[Start of Attachment]

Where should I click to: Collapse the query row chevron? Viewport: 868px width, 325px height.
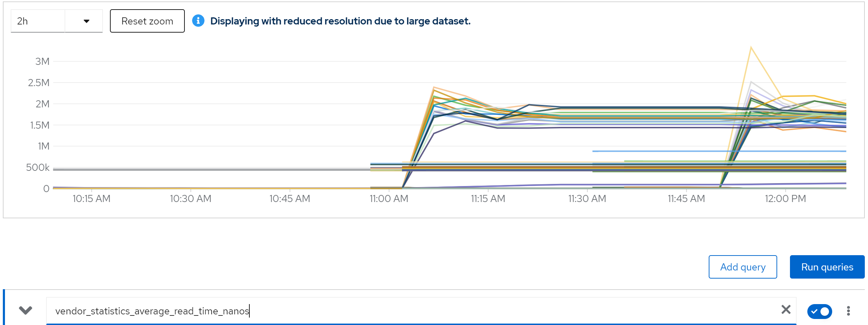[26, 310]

[End of Attachment]
[Start of Attachment]

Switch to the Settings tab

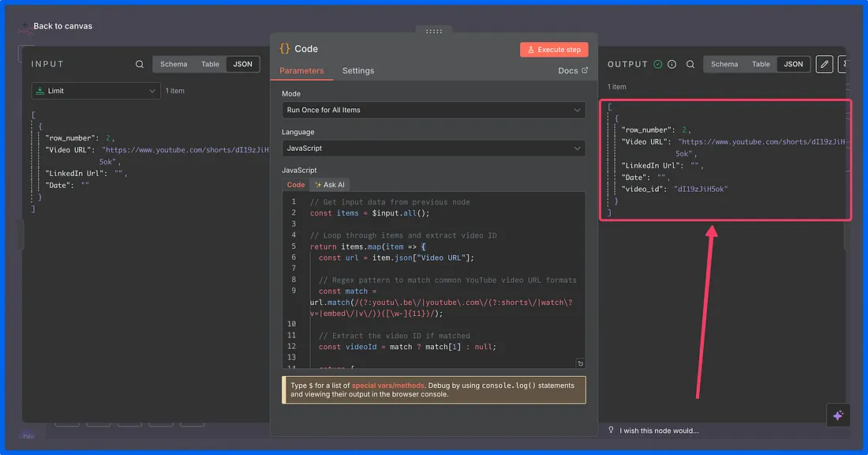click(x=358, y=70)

[End of Attachment]
[Start of Attachment]

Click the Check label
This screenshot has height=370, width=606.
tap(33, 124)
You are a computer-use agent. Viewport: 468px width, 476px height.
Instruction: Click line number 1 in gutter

[End of Attachment]

About this task =>
Give back the records above exactly, limited to the lines between the one holding "This screenshot has height=370, width=606." and the one holding "Instruction: Click line number 1 in gutter", inclusive.

Answer =>
This screenshot has height=370, width=606.
tap(33, 124)
You are a computer-use agent. Viewport: 468px width, 476px height.
Instruction: Click line number 1 in gutter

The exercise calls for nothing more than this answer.